Start DOCUMENT

39. We note from the discussion on page 54 of MD&A that interest expense on related party long-term debt accounted for 91%, 97%, and 96% of your interest expense in 2011, 2012, and 2013. Given the materiality of this related-party interest expense to your results of operations, please revise your consolidated statements of operations to separately disclose this related-party interest expense on the face of your consolidated statements of operations. Refer to the guidance outlined in Rule 4-08(k) of Regulation S-X.

Response: The Company respectfully acknowledges the Staff’s comment and has revised its consolidated statements of operations in the Amendment as requested.

Notes to Consolidated Financial Statements, page F-9

(2) Unaudited Pro Forma Balance Sheet, page F-9

 

40. We note that in connection with the 2014 Recapitalization, the company’s preferred stock and various classes of common stock will convert into the company’s common stock. Please revise to disclose the conversion terms under which the preferred shares and various categories of common shares will convert into the company’s common stock. Also, we note that in connection with this transaction, the company will execute with affiliates of the Virgin Group an amended license agreement related to the Virgin name and brand increasing the royalty payment for the defined term of the agreement. Please revise to explain in further detail how this revised licensing arrangement will be reflected in the pro forma balance sheet.

Response: The Company respectfully acknowledges the Staff’s comment and notes that, as a result of including the pro forma financial statements in the Amendment in response to Comment 7 above, it has removed Note 2 from its consolidated financial statements.

End DOCUMENT
Start ENTRIES PROVIDED

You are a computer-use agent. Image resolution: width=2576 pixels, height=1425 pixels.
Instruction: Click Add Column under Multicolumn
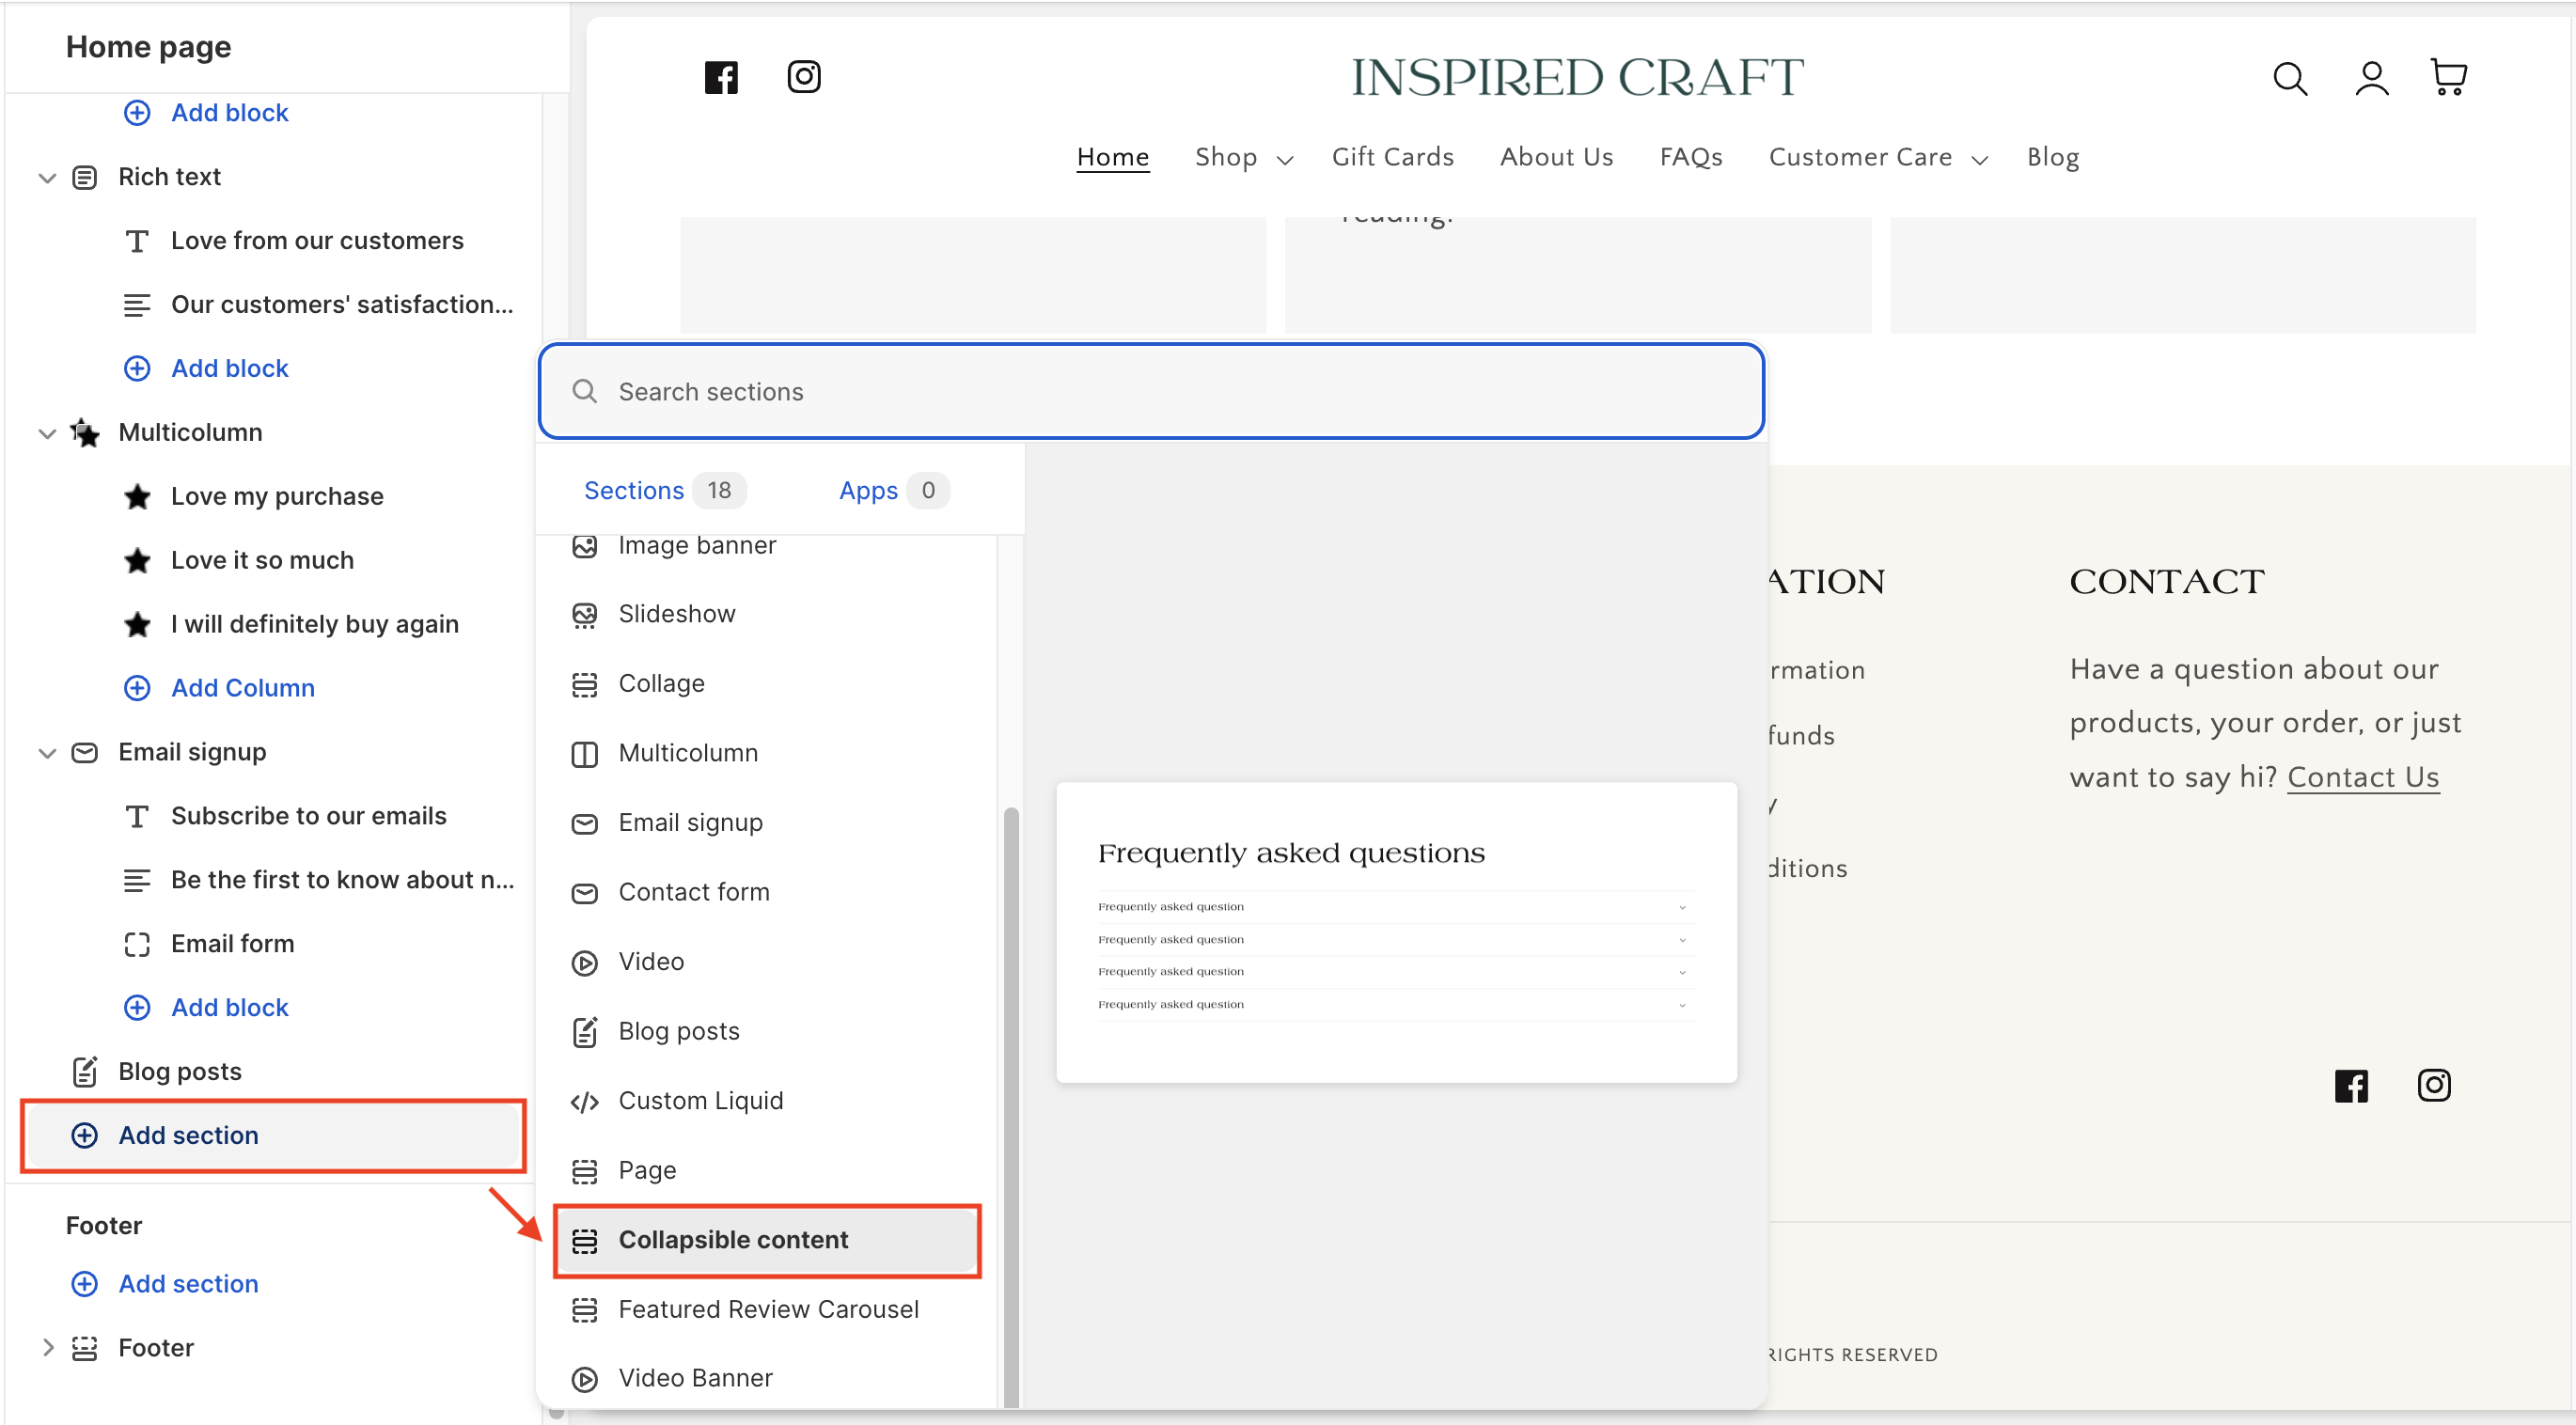[x=242, y=688]
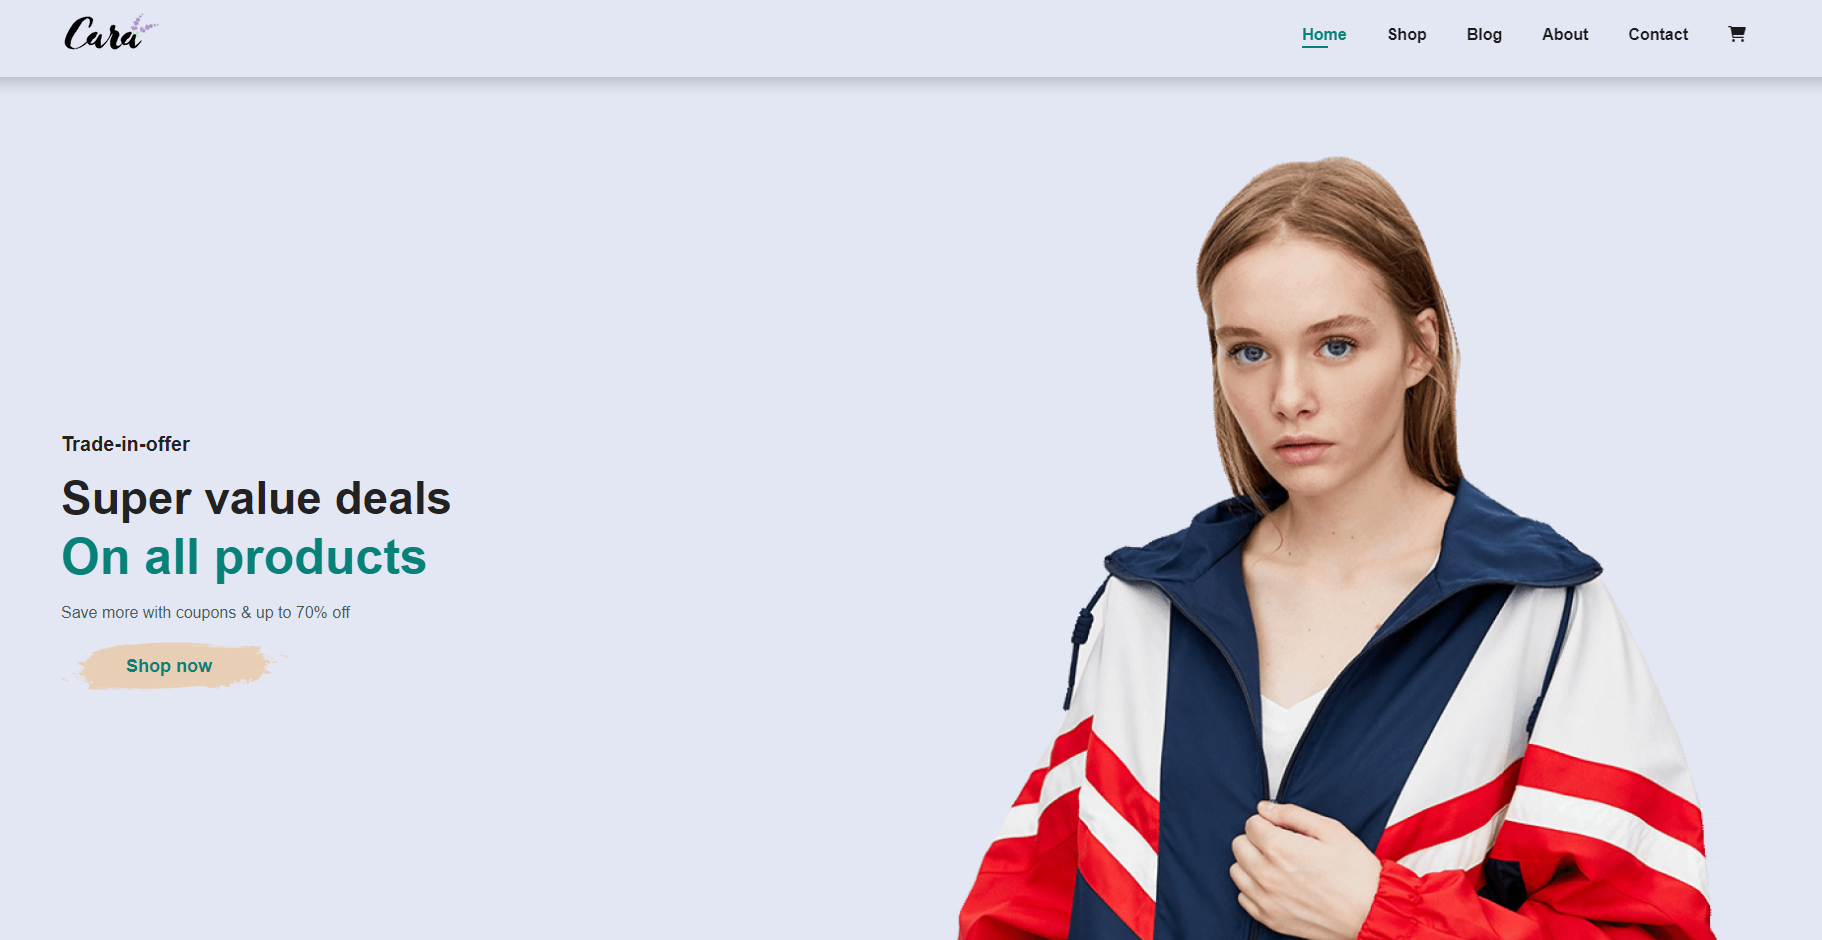Screen dimensions: 1822x940
Task: Click the 70% off text
Action: [x=323, y=612]
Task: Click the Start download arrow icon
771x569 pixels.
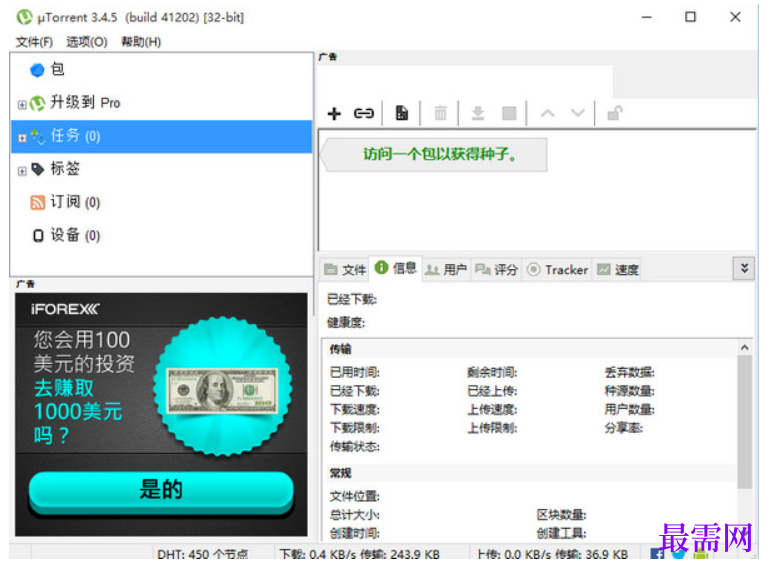Action: pyautogui.click(x=478, y=113)
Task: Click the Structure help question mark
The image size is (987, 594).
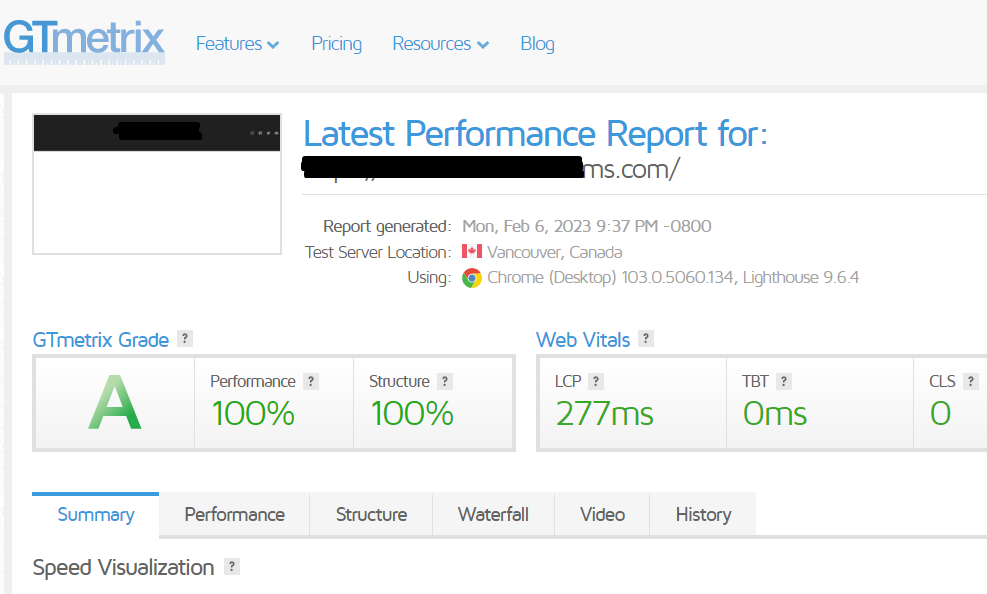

End ENTRIES PROVIDED

* _CHALLENGES_:
• 1. Quote the comment letter from "(2) Unaudited Pro" to "forma balance sheet.".
• 2. Extend the comment letter on the financial statements past its last sentence.

* _RESULTS FOR EACH TASK_:
• 1.
(2) Unaudited Pro Forma Balance Sheet, page F-9

 

40. We note that in connection with the 2014 Recapitalization, the company’s preferred stock and various classes of common stock will convert into the company’s common stock. Please revise to disclose the conversion terms under which the preferred shares and various categories of common shares will convert into the company’s common stock. Also, we note that in connection with this transaction, the company will execute with affiliates of the Virgin Group an amended license agreement related to the Virgin name and brand increasing the royalty payment for the defined term of the agreement. Please revise to explain in further detail how this revised licensing arrangement will be reflected in the pro forma balance sheet.

• 2.
(3) 2013 Recapitalization, page F-10

 

41. We note from page F-11 that you accounted for the 2013 Recapitalization as a troubled debt restructuring given that the creditors granted a concession by reducing the aggregate amount of debt. Please note that in order for troubled debt restructuring accounting to apply, the debtor must have been experiencing financial difficulties as outlined in paragraphs 7 through 9 of ASC 470-60-55. Please tell us whether you were experiencing financial difficulties as explained in the ASC 470-60-55. To the extent you were not experiencing financial difficulties, please revise to evaluate the modification of your debt under paragraphs 6 through 12 of ASC 470-50-40.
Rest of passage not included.